## Work instruction
Below is a block of records; please copy all of them exactly.

## Provided data
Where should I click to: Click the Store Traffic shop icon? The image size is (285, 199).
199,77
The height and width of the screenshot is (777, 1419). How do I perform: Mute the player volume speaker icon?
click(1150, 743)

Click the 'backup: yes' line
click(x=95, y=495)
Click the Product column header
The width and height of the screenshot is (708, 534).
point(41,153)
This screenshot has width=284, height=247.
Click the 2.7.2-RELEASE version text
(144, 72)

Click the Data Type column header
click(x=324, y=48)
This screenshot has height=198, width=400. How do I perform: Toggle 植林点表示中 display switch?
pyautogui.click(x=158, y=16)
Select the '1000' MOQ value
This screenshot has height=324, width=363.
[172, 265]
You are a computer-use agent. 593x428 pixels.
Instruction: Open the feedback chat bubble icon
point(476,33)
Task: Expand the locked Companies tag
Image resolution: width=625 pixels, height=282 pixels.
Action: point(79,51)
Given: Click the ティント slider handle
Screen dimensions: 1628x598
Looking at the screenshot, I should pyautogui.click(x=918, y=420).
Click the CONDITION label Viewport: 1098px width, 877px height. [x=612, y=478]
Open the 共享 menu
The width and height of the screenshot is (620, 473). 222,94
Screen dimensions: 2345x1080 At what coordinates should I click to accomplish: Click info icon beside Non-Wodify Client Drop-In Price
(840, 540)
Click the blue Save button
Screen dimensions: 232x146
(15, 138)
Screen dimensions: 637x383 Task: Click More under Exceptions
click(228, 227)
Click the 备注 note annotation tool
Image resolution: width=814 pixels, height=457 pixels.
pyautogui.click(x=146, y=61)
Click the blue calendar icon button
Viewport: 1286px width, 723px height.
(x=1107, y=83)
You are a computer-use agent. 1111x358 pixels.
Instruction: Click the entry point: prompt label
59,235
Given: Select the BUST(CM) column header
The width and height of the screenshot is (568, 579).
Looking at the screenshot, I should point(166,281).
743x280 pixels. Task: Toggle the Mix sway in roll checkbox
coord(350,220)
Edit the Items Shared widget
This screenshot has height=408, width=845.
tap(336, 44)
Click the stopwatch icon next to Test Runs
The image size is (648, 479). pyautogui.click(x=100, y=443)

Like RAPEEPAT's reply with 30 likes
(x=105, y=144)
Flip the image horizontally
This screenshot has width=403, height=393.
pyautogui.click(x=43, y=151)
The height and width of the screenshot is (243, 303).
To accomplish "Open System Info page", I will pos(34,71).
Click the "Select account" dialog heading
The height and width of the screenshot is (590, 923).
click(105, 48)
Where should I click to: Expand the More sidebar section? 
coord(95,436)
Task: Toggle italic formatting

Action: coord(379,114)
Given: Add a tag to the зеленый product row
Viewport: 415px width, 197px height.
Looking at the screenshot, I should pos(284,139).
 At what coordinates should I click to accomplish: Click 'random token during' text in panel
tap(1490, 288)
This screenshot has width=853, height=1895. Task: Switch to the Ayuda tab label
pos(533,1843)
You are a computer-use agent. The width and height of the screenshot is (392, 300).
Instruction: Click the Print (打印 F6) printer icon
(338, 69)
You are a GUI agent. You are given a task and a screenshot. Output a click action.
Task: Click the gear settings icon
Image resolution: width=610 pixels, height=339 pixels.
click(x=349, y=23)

## Problem solution
Where should I click to: Click the Store Traffic shop icon? The image size is (285, 199).
199,77
The height and width of the screenshot is (777, 1419). How do I perform: Mute the player volume speaker icon?
click(1150, 743)

Click the 'backup: yes' line
click(x=95, y=495)
Click the Product column header
The width and height of the screenshot is (708, 534).
point(41,153)
This screenshot has width=284, height=247.
Click the 2.7.2-RELEASE version text
(144, 72)

Click the Data Type column header
click(x=324, y=48)
This screenshot has height=198, width=400. How do I perform: Toggle 植林点表示中 display switch?
pyautogui.click(x=158, y=16)
Select the '1000' MOQ value
This screenshot has height=324, width=363.
[172, 265]
You are a computer-use agent. 593x428 pixels.
Instruction: Open the feedback chat bubble icon
point(476,33)
Task: Expand the locked Companies tag
Image resolution: width=625 pixels, height=282 pixels.
Action: point(79,51)
Given: Click the ティント slider handle
Screen dimensions: 1628x598
Looking at the screenshot, I should pyautogui.click(x=918, y=420).
Click the CONDITION label Viewport: 1098px width, 877px height. [x=612, y=478]
Open the 共享 menu
The width and height of the screenshot is (620, 473). 222,94
Screen dimensions: 2345x1080 At what coordinates should I click to accomplish: Click info icon beside Non-Wodify Client Drop-In Price
(840, 540)
Click the blue Save button
Screen dimensions: 232x146
(15, 138)
Screen dimensions: 637x383 Task: Click More under Exceptions
click(228, 227)
Click the 备注 note annotation tool
Image resolution: width=814 pixels, height=457 pixels.
pyautogui.click(x=146, y=61)
Click the blue calendar icon button
Viewport: 1286px width, 723px height.
(x=1107, y=83)
You are a computer-use agent. 1111x358 pixels.
Instruction: Click the entry point: prompt label
59,235
Given: Select the BUST(CM) column header
The width and height of the screenshot is (568, 579).
Looking at the screenshot, I should point(166,281).
743x280 pixels. Task: Toggle the Mix sway in roll checkbox
coord(350,220)
Edit the Items Shared widget
This screenshot has height=408, width=845.
tap(336, 44)
Click the stopwatch icon next to Test Runs
The image size is (648, 479). pyautogui.click(x=100, y=443)

Like RAPEEPAT's reply with 30 likes
(x=105, y=144)
Flip the image horizontally
This screenshot has width=403, height=393.
pyautogui.click(x=43, y=151)
The height and width of the screenshot is (243, 303).
To accomplish "Open System Info page", I will pos(34,71).
Click the "Select account" dialog heading
The height and width of the screenshot is (590, 923).
click(105, 48)
Where should I click to: Expand the More sidebar section? 
coord(95,436)
Task: Toggle italic formatting

Action: coord(379,114)
Given: Add a tag to the зеленый product row
Viewport: 415px width, 197px height.
Looking at the screenshot, I should pos(284,139).
 At what coordinates should I click to accomplish: Click 'random token during' text in panel
tap(1490, 288)
This screenshot has width=853, height=1895. Task: Switch to the Ayuda tab label
pos(533,1843)
You are a computer-use agent. The width and height of the screenshot is (392, 300).
Instruction: Click the Print (打印 F6) printer icon
(338, 69)
You are a GUI agent. You are given a task and a screenshot. Output a click action.
Task: Click the gear settings icon
Image resolution: width=610 pixels, height=339 pixels.
click(x=349, y=23)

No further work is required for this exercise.